What to do
Could you reproduce every line of the material below with no changes?

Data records

==*==

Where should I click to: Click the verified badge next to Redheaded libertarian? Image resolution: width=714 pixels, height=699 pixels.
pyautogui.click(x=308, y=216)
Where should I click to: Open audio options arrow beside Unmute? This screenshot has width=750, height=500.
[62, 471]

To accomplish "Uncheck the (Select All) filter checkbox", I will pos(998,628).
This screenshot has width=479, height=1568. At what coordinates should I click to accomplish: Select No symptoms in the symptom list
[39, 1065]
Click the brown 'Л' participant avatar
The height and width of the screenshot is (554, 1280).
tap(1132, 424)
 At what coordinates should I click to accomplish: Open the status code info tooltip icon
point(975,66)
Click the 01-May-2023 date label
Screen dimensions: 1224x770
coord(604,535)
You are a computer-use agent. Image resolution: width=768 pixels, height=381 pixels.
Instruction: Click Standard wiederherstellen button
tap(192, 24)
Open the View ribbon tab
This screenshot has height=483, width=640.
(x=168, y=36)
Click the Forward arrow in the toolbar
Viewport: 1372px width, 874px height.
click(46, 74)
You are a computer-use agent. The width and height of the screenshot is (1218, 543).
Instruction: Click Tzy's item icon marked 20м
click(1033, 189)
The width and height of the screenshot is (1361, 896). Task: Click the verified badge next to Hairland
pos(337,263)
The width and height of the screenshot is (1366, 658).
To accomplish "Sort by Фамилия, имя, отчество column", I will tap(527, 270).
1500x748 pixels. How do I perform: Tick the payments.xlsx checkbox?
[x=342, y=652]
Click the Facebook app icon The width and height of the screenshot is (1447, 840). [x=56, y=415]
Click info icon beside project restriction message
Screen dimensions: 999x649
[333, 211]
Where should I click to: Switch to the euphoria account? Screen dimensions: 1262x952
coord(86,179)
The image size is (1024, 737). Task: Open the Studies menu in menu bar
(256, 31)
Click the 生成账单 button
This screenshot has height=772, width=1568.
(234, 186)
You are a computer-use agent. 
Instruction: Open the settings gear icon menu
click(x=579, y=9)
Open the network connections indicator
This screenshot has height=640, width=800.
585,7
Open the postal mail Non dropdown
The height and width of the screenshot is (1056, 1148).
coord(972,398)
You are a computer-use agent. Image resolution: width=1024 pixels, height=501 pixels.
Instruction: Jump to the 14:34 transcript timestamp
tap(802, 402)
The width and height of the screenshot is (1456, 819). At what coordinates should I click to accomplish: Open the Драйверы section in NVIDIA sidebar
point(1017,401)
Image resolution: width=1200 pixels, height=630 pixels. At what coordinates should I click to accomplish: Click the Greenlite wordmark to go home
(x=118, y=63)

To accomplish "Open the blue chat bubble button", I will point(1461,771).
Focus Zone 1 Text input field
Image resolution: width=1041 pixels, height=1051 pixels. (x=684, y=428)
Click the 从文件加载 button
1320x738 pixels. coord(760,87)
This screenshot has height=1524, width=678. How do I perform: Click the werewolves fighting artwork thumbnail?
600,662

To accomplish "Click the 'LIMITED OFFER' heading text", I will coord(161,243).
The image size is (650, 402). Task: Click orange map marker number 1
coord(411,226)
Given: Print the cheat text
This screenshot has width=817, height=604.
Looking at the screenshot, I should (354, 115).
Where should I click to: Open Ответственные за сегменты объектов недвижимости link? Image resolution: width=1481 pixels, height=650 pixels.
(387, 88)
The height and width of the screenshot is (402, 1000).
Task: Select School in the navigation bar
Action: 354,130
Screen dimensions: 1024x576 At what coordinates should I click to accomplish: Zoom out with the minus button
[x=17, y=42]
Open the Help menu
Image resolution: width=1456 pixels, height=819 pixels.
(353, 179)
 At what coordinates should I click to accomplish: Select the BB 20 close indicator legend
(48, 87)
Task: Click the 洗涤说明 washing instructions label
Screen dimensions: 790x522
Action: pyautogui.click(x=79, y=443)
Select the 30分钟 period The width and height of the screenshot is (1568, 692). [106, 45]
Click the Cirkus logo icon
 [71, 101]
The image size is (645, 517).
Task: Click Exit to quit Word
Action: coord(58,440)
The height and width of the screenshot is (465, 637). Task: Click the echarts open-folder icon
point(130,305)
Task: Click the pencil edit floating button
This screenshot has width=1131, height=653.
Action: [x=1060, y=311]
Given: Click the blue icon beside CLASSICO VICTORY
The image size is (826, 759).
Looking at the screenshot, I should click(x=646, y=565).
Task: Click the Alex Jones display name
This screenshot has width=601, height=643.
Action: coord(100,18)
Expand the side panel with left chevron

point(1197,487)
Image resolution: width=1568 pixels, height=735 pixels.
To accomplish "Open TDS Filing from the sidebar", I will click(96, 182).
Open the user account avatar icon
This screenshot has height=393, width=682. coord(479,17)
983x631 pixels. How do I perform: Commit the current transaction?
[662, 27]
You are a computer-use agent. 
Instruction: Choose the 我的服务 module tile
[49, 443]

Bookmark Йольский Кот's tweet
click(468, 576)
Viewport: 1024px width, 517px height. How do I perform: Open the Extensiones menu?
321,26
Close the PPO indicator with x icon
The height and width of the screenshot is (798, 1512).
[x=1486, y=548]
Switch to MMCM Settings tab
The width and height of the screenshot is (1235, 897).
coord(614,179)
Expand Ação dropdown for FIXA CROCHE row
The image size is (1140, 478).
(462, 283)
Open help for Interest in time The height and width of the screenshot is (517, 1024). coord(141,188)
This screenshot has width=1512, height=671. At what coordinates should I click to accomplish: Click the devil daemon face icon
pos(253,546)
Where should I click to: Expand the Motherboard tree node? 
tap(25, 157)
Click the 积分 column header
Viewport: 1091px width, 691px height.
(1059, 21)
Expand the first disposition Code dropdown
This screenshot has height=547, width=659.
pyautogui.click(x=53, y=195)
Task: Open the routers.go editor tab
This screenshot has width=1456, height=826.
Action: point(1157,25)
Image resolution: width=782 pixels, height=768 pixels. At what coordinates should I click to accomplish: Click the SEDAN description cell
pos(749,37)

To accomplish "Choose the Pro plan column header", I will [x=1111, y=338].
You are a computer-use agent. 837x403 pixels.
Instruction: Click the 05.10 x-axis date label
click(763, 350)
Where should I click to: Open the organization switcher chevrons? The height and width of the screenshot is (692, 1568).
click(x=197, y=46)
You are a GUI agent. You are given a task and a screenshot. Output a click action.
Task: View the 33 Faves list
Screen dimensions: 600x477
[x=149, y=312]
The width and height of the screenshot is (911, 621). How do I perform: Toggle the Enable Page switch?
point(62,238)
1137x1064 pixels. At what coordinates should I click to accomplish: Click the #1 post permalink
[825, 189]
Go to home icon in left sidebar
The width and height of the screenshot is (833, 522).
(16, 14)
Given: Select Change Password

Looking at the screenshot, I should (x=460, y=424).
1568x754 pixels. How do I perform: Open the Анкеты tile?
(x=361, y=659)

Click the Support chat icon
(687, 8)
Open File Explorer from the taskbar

==*==

Task solution
Where should I click to: Click the verified badge next to Redheaded libertarian? Image resolution: width=714 pixels, height=699 pixels.
pyautogui.click(x=308, y=216)
Where should I click to: Open audio options arrow beside Unmute? This screenshot has width=750, height=500.
[62, 471]

To accomplish "Uncheck the (Select All) filter checkbox", I will pos(998,628).
This screenshot has width=479, height=1568. At what coordinates should I click to accomplish: Select No symptoms in the symptom list
[39, 1065]
Click the brown 'Л' participant avatar
The height and width of the screenshot is (554, 1280).
tap(1132, 424)
 At what coordinates should I click to accomplish: Open the status code info tooltip icon
point(975,66)
Click the 01-May-2023 date label
Screen dimensions: 1224x770
coord(604,535)
You are a computer-use agent. Image resolution: width=768 pixels, height=381 pixels.
Instruction: Click Standard wiederherstellen button
tap(192, 24)
Open the View ribbon tab
This screenshot has height=483, width=640.
(x=168, y=36)
Click the Forward arrow in the toolbar
Viewport: 1372px width, 874px height.
click(46, 74)
You are a computer-use agent. The width and height of the screenshot is (1218, 543).
Instruction: Click Tzy's item icon marked 20м
click(1033, 189)
The width and height of the screenshot is (1361, 896). Task: Click the verified badge next to Hairland
pos(337,263)
The width and height of the screenshot is (1366, 658).
To accomplish "Sort by Фамилия, имя, отчество column", I will tap(527, 270).
1500x748 pixels. How do I perform: Tick the payments.xlsx checkbox?
[x=342, y=652]
Click the Facebook app icon The width and height of the screenshot is (1447, 840). [x=56, y=415]
Click info icon beside project restriction message
Screen dimensions: 999x649
[333, 211]
Where should I click to: Switch to the euphoria account? Screen dimensions: 1262x952
coord(86,179)
The image size is (1024, 737). Task: Open the Studies menu in menu bar
(256, 31)
Click the 生成账单 button
This screenshot has height=772, width=1568.
(234, 186)
You are a computer-use agent. 
Instruction: Open the settings gear icon menu
click(x=579, y=9)
Open the network connections indicator
This screenshot has height=640, width=800.
585,7
Open the postal mail Non dropdown
The height and width of the screenshot is (1056, 1148).
coord(972,398)
You are a computer-use agent. Image resolution: width=1024 pixels, height=501 pixels.
Instruction: Jump to the 14:34 transcript timestamp
tap(802, 402)
The width and height of the screenshot is (1456, 819). At what coordinates should I click to accomplish: Open the Драйверы section in NVIDIA sidebar
point(1017,401)
Image resolution: width=1200 pixels, height=630 pixels. At what coordinates should I click to accomplish: Click the Greenlite wordmark to go home
(x=118, y=63)

To accomplish "Open the blue chat bubble button", I will point(1461,771).
Focus Zone 1 Text input field
Image resolution: width=1041 pixels, height=1051 pixels. (x=684, y=428)
Click the 从文件加载 button
1320x738 pixels. coord(760,87)
This screenshot has height=1524, width=678. How do I perform: Click the werewolves fighting artwork thumbnail?
600,662

To accomplish "Click the 'LIMITED OFFER' heading text", I will coord(161,243).
The image size is (650, 402). Task: Click orange map marker number 1
coord(411,226)
Given: Print the cheat text
This screenshot has width=817, height=604.
Looking at the screenshot, I should (354, 115).
Where should I click to: Open Ответственные за сегменты объектов недвижимости link? Image resolution: width=1481 pixels, height=650 pixels.
(387, 88)
The height and width of the screenshot is (402, 1000).
Task: Select School in the navigation bar
Action: 354,130
Screen dimensions: 1024x576 At what coordinates should I click to accomplish: Zoom out with the minus button
[x=17, y=42]
Open the Help menu
Image resolution: width=1456 pixels, height=819 pixels.
(353, 179)
 At what coordinates should I click to accomplish: Select the BB 20 close indicator legend
(48, 87)
Task: Click the 洗涤说明 washing instructions label
Screen dimensions: 790x522
Action: pyautogui.click(x=79, y=443)
Select the 30分钟 period The width and height of the screenshot is (1568, 692). [106, 45]
Click the Cirkus logo icon
 [71, 101]
The image size is (645, 517).
Task: Click Exit to quit Word
Action: coord(58,440)
The height and width of the screenshot is (465, 637). Task: Click the echarts open-folder icon
point(130,305)
Task: Click the pencil edit floating button
This screenshot has width=1131, height=653.
Action: [x=1060, y=311]
Given: Click the blue icon beside CLASSICO VICTORY
The image size is (826, 759).
Looking at the screenshot, I should click(x=646, y=565).
Task: Click the Alex Jones display name
This screenshot has width=601, height=643.
Action: coord(100,18)
Expand the side panel with left chevron

point(1197,487)
Image resolution: width=1568 pixels, height=735 pixels.
To accomplish "Open TDS Filing from the sidebar", I will click(96, 182).
Open the user account avatar icon
This screenshot has height=393, width=682. coord(479,17)
983x631 pixels. How do I perform: Commit the current transaction?
[662, 27]
You are a computer-use agent. 
Instruction: Choose the 我的服务 module tile
[49, 443]

Bookmark Йольский Кот's tweet
click(468, 576)
Viewport: 1024px width, 517px height. How do I perform: Open the Extensiones menu?
321,26
Close the PPO indicator with x icon
The height and width of the screenshot is (798, 1512).
[x=1486, y=548]
Switch to MMCM Settings tab
The width and height of the screenshot is (1235, 897).
coord(614,179)
Expand Ação dropdown for FIXA CROCHE row
The image size is (1140, 478).
(462, 283)
Open help for Interest in time The height and width of the screenshot is (517, 1024). coord(141,188)
This screenshot has width=1512, height=671. At what coordinates should I click to accomplish: Click the devil daemon face icon
pos(253,546)
Where should I click to: Expand the Motherboard tree node? 
tap(25, 157)
Click the 积分 column header
Viewport: 1091px width, 691px height.
(1059, 21)
Expand the first disposition Code dropdown
This screenshot has height=547, width=659.
pyautogui.click(x=53, y=195)
Task: Open the routers.go editor tab
This screenshot has width=1456, height=826.
Action: point(1157,25)
Image resolution: width=782 pixels, height=768 pixels. At what coordinates should I click to accomplish: Click the SEDAN description cell
pos(749,37)

To accomplish "Choose the Pro plan column header", I will [x=1111, y=338].
You are a computer-use agent. 837x403 pixels.
Instruction: Click the 05.10 x-axis date label
click(763, 350)
Where should I click to: Open the organization switcher chevrons? The height and width of the screenshot is (692, 1568).
click(x=197, y=46)
You are a GUI agent. You are given a task and a screenshot. Output a click action.
Task: View the 33 Faves list
Screen dimensions: 600x477
[x=149, y=312]
The width and height of the screenshot is (911, 621). How do I perform: Toggle the Enable Page switch?
point(62,238)
1137x1064 pixels. At what coordinates should I click to accomplish: Click the #1 post permalink
[825, 189]
Go to home icon in left sidebar
The width and height of the screenshot is (833, 522).
(16, 14)
Given: Select Change Password

Looking at the screenshot, I should (x=460, y=424).
1568x754 pixels. How do I perform: Open the Анкеты tile?
(x=361, y=659)

Click the Support chat icon
(687, 8)
Open File Explorer from the taskbar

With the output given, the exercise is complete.